*What is expected:* Copy the records below word for word, beginning at the first line and stopping after the line that contains "Click the blue".

*Recorded information:*

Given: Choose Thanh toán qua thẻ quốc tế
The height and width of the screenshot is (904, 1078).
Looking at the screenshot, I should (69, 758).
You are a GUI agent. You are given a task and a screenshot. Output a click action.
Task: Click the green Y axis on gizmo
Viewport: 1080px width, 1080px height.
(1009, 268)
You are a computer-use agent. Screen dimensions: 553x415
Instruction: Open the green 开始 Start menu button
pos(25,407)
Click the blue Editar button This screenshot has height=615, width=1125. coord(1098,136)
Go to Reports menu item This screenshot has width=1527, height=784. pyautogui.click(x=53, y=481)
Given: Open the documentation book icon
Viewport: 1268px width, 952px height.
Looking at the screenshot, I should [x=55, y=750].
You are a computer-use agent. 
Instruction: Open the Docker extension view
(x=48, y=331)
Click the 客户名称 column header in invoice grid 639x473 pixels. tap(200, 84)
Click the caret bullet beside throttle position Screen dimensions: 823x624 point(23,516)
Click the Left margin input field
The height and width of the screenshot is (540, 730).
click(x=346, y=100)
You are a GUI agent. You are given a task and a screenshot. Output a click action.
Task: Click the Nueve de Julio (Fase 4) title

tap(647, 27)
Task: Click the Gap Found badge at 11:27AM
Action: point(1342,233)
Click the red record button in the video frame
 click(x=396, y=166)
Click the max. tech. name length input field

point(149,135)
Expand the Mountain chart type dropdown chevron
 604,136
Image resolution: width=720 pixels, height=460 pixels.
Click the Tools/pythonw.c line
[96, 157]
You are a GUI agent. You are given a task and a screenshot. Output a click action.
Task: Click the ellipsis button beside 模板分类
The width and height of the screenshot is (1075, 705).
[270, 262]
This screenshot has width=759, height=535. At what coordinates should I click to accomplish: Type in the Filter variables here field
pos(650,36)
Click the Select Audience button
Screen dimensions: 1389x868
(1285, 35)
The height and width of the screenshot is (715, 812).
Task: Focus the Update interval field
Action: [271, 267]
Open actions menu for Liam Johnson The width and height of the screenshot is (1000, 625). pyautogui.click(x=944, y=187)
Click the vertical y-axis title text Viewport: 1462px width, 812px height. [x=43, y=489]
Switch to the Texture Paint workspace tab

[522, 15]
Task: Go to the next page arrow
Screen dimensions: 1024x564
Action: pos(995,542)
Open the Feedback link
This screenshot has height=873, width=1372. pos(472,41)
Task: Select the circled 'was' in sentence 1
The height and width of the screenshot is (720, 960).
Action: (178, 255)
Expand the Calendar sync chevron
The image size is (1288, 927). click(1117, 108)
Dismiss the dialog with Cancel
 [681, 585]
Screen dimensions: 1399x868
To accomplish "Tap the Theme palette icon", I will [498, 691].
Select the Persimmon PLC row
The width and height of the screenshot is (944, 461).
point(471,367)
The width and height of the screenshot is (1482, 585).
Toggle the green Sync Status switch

*Task answer:*
Given: Choose Thanh toán qua thẻ quốc tế
The height and width of the screenshot is (904, 1078).
Looking at the screenshot, I should (69, 758).
You are a GUI agent. You are given a task and a screenshot. Output a click action.
Task: Click the green Y axis on gizmo
Viewport: 1080px width, 1080px height.
(1009, 268)
You are a computer-use agent. Screen dimensions: 553x415
Instruction: Open the green 开始 Start menu button
pos(25,407)
Click the blue Editar button This screenshot has height=615, width=1125. coord(1098,136)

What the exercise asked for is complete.